Given exercise: Rewrite the lines below, putting "magnifying glass icon" wherever "magnifier icon" appears and keeping everything else the same.

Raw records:
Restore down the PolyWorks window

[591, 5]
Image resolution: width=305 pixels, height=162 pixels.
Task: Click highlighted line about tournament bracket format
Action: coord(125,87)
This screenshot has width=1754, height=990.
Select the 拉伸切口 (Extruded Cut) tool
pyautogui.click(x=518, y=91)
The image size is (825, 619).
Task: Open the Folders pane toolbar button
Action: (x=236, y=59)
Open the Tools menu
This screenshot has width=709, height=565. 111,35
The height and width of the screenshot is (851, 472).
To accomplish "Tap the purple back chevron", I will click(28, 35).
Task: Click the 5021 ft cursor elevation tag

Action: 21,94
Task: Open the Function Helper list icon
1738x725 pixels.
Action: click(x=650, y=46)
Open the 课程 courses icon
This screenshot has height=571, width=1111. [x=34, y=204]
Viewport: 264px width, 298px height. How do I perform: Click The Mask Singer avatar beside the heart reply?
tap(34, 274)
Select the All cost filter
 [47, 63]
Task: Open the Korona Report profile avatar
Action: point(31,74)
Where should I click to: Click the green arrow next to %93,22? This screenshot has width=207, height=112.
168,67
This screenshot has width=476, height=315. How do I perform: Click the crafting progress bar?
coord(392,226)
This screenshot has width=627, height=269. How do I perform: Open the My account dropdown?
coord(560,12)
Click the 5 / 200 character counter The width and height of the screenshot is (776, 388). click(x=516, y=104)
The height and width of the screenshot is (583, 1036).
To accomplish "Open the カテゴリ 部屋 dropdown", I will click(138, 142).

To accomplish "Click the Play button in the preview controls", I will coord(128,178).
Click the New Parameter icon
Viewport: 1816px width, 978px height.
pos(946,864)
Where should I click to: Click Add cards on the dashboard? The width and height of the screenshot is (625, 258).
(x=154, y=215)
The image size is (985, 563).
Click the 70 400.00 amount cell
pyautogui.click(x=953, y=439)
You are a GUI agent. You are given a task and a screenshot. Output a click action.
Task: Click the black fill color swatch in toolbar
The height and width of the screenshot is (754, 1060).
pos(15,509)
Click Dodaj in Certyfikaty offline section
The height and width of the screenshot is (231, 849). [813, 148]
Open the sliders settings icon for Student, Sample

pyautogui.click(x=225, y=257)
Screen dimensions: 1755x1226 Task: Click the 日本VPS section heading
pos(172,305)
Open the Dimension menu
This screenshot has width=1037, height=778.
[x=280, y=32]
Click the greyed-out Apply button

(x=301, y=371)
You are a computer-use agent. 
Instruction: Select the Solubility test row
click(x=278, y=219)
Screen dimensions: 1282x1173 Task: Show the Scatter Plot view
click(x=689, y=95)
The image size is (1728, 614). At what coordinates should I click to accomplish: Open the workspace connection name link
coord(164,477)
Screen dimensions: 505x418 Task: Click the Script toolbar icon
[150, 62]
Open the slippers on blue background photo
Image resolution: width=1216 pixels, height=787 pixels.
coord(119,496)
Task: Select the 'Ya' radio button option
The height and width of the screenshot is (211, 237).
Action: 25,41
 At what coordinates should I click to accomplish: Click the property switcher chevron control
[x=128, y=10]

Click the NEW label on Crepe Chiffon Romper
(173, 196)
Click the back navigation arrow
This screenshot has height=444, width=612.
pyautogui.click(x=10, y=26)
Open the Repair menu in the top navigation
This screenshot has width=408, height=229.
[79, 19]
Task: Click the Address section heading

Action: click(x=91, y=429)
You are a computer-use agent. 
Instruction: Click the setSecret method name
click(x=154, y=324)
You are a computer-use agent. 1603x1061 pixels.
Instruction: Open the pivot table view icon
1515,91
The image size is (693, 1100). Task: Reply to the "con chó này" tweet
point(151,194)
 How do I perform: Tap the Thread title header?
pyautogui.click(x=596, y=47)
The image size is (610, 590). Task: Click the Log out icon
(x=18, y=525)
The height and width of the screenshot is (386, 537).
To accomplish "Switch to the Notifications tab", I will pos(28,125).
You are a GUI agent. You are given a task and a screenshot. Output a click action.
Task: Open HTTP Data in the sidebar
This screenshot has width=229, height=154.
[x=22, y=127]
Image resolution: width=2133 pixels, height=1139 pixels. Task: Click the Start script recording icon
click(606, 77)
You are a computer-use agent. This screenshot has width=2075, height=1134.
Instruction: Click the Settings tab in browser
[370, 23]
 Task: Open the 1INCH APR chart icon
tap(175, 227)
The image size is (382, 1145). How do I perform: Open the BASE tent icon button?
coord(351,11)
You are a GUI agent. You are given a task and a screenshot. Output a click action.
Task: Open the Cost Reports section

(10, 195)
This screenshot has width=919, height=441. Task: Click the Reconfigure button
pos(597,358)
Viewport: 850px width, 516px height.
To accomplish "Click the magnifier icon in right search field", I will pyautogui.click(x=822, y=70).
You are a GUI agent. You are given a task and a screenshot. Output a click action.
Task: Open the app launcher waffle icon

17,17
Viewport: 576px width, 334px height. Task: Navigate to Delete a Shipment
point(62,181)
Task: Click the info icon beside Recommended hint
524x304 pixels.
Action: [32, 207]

Output:
Restore down the PolyWorks window

[591, 5]
Image resolution: width=305 pixels, height=162 pixels.
Task: Click highlighted line about tournament bracket format
Action: coord(125,87)
This screenshot has width=1754, height=990.
Select the 拉伸切口 (Extruded Cut) tool
pyautogui.click(x=518, y=91)
The image size is (825, 619).
Task: Open the Folders pane toolbar button
Action: (x=236, y=59)
Open the Tools menu
This screenshot has width=709, height=565. 111,35
The height and width of the screenshot is (851, 472).
To accomplish "Tap the purple back chevron", I will click(28, 35).
Task: Click the 5021 ft cursor elevation tag

Action: 21,94
Task: Open the Function Helper list icon
1738x725 pixels.
Action: click(x=650, y=46)
Open the 课程 courses icon
This screenshot has height=571, width=1111. [x=34, y=204]
Viewport: 264px width, 298px height. How do I perform: Click The Mask Singer avatar beside the heart reply?
tap(34, 274)
Select the All cost filter
 [47, 63]
Task: Open the Korona Report profile avatar
Action: point(31,74)
Where should I click to: Click the green arrow next to %93,22? This screenshot has width=207, height=112.
168,67
This screenshot has width=476, height=315. How do I perform: Click the crafting progress bar?
coord(392,226)
This screenshot has width=627, height=269. How do I perform: Open the My account dropdown?
coord(560,12)
Click the 5 / 200 character counter The width and height of the screenshot is (776, 388). click(x=516, y=104)
The height and width of the screenshot is (583, 1036).
To accomplish "Open the カテゴリ 部屋 dropdown", I will click(138, 142).

To accomplish "Click the Play button in the preview controls", I will coord(128,178).
Click the New Parameter icon
Viewport: 1816px width, 978px height.
pos(946,864)
Where should I click to: Click Add cards on the dashboard? The width and height of the screenshot is (625, 258).
(x=154, y=215)
The image size is (985, 563).
Click the 70 400.00 amount cell
pyautogui.click(x=953, y=439)
You are a GUI agent. You are given a task and a screenshot. Output a click action.
Task: Click the black fill color swatch in toolbar
The height and width of the screenshot is (754, 1060).
pos(15,509)
Click Dodaj in Certyfikaty offline section
The height and width of the screenshot is (231, 849). [813, 148]
Open the sliders settings icon for Student, Sample

pyautogui.click(x=225, y=257)
Screen dimensions: 1755x1226 Task: Click the 日本VPS section heading
pos(172,305)
Open the Dimension menu
This screenshot has width=1037, height=778.
[x=280, y=32]
Click the greyed-out Apply button

(x=301, y=371)
You are a computer-use agent. 
Instruction: Select the Solubility test row
click(x=278, y=219)
Screen dimensions: 1282x1173 Task: Show the Scatter Plot view
click(x=689, y=95)
The image size is (1728, 614). At what coordinates should I click to accomplish: Open the workspace connection name link
coord(164,477)
Screen dimensions: 505x418 Task: Click the Script toolbar icon
[150, 62]
Open the slippers on blue background photo
Image resolution: width=1216 pixels, height=787 pixels.
coord(119,496)
Task: Select the 'Ya' radio button option
The height and width of the screenshot is (211, 237).
Action: 25,41
 At what coordinates should I click to accomplish: Click the property switcher chevron control
[x=128, y=10]

Click the NEW label on Crepe Chiffon Romper
(173, 196)
Click the back navigation arrow
This screenshot has height=444, width=612.
pyautogui.click(x=10, y=26)
Open the Repair menu in the top navigation
This screenshot has width=408, height=229.
[79, 19]
Task: Click the Address section heading

Action: click(x=91, y=429)
You are a computer-use agent. 
Instruction: Click the setSecret method name
click(x=154, y=324)
You are a computer-use agent. 1603x1061 pixels.
Instruction: Open the pivot table view icon
1515,91
The image size is (693, 1100). Task: Reply to the "con chó này" tweet
point(151,194)
 How do I perform: Tap the Thread title header?
pyautogui.click(x=596, y=47)
The image size is (610, 590). Task: Click the Log out icon
(x=18, y=525)
The height and width of the screenshot is (386, 537).
To accomplish "Switch to the Notifications tab", I will pos(28,125).
You are a GUI agent. You are given a task and a screenshot. Output a click action.
Task: Open HTTP Data in the sidebar
This screenshot has width=229, height=154.
[x=22, y=127]
Image resolution: width=2133 pixels, height=1139 pixels. Task: Click the Start script recording icon
click(606, 77)
You are a computer-use agent. This screenshot has width=2075, height=1134.
Instruction: Click the Settings tab in browser
[370, 23]
 Task: Open the 1INCH APR chart icon
tap(175, 227)
The image size is (382, 1145). How do I perform: Open the BASE tent icon button?
coord(351,11)
You are a GUI agent. You are given a task and a screenshot. Output a click action.
Task: Open the Cost Reports section

(10, 195)
This screenshot has width=919, height=441. Task: Click the Reconfigure button
pos(597,358)
Viewport: 850px width, 516px height.
To accomplish "Click the magnifying glass icon in right search field", I will pyautogui.click(x=822, y=70).
You are a GUI agent. You are given a task and a screenshot. Output a click action.
Task: Open the app launcher waffle icon

17,17
Viewport: 576px width, 334px height. Task: Navigate to Delete a Shipment
point(62,181)
Task: Click the info icon beside Recommended hint
524x304 pixels.
Action: [32, 207]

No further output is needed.